社会保険の喪失手続きについて
社会保険の資格喪失について、一般退職や死亡以外にも喪失手続きがございます。
意外と忘れてしまうのが、社会保険に加入していた75歳以上の社員の退職です。その方が退職した場合、社会保険の喪失手続きが必要となります。すでに、社会保険自体は喪失していますが、喪失届を提出しないと、年金事務所から会社に在職老齢年金の関係で、該当社員の標準報酬決定通知が届くことになりますので忘れずに、喪失手続きを提出しましょう。
一般的な社会保険の喪失日と保険料の徴収についてまとめますと、
◆ 厚生年金 70歳 誕生日の前日が資格喪失日(介護も65歳で一緒の考え)
(5月1日に70歳到達) 4月30日が喪失日 厚生年金保険料は、 3月分まで 4月給与で徴収
(5月2日に70歳到達) 5月1日が喪失日 厚生年金保険料は、 4月分まで 5月支給で徴収
◆ 健康保険 75歳 誕生日の当日が資格喪失日
(5月1日に75歳到達) 5月1日が喪失日 健康保険料は、4月分まで 5月支給で徴収
(5月2日に75歳到達) 5月2日が喪失日 健康保険料は、4月分まで 5月支給で徴収
◆ 死亡退職 死亡した日の翌日に喪失 死亡日の属する月の前月まで徴収する
遺族からの請求があった場合、請求から7日以内に未払給与を支払う
※ 他注意点として所得税について
死亡日以降に支払日が到来 ・・・ 源泉徴収不要、相続財産の扱い 死亡日以前に支払日が到来 ・・・ 所得税の課税対象 源泉徴収が必要 支給日に死亡した場合 ・・・ 所得税の課税対象 厳選徴収が必要
住民税は給与から天引きができなくなるので、残額は相続人の住所に納付書が送られます。
年末調整については、その年の1月1日から死亡日までの所得について、死亡退職時に年末調整を行い、源泉徴収票を相続人に渡します。 ※ 死亡後に支払日が到来する給与は、所得税の対象でないため年調の計算に含めません。

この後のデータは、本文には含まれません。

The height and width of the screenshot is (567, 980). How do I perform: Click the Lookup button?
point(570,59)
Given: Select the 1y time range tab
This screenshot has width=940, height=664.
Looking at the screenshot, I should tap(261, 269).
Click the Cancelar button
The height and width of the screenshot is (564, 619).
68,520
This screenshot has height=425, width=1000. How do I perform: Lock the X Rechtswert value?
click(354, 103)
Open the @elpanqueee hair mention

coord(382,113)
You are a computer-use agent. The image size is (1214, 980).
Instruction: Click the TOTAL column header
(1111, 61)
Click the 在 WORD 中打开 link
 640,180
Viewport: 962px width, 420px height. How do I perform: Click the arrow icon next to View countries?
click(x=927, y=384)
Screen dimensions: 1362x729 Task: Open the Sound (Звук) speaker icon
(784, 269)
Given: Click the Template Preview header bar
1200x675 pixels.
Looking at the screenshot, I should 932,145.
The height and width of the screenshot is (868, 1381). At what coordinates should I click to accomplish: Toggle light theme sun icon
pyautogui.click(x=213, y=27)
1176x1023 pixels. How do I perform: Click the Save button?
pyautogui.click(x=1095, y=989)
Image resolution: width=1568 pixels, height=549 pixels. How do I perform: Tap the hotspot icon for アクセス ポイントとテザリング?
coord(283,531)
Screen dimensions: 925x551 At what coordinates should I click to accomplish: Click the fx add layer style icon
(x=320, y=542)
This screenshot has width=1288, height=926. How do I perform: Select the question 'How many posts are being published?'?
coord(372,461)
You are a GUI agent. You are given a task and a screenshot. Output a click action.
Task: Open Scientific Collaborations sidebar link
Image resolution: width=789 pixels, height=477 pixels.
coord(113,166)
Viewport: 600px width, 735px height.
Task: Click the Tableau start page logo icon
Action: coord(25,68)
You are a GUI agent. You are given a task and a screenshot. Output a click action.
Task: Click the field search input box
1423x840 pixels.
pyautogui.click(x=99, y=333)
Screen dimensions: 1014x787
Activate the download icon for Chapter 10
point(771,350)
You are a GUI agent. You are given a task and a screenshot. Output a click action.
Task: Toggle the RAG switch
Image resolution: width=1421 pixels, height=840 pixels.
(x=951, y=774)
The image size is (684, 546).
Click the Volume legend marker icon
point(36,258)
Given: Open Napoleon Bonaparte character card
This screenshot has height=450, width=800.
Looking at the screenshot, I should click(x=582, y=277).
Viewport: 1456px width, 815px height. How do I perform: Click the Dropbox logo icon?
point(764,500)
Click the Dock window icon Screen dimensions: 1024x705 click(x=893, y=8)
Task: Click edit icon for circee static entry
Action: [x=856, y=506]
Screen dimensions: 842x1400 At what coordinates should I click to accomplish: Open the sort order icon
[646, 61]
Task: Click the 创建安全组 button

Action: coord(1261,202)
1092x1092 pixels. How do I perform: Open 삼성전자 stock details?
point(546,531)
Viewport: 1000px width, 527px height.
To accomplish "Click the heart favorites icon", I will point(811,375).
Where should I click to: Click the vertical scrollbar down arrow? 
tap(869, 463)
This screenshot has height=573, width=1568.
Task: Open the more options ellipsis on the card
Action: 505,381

◆ 退職した場合 退職した日の翌日に喪失、喪失した日の前月まで徴収 5月31日退職 6月1日が喪失日 5月分まで徴収 6月支給で徴収
5月30日退職 5月31日が喪失日 4月分まで徴収 5月支給で徴収
◆ 入社した月に月末まで在籍せずに退職した場合 原則としてその月の保険料を徴収する。
ミスなく、手続きを進めていきましょう。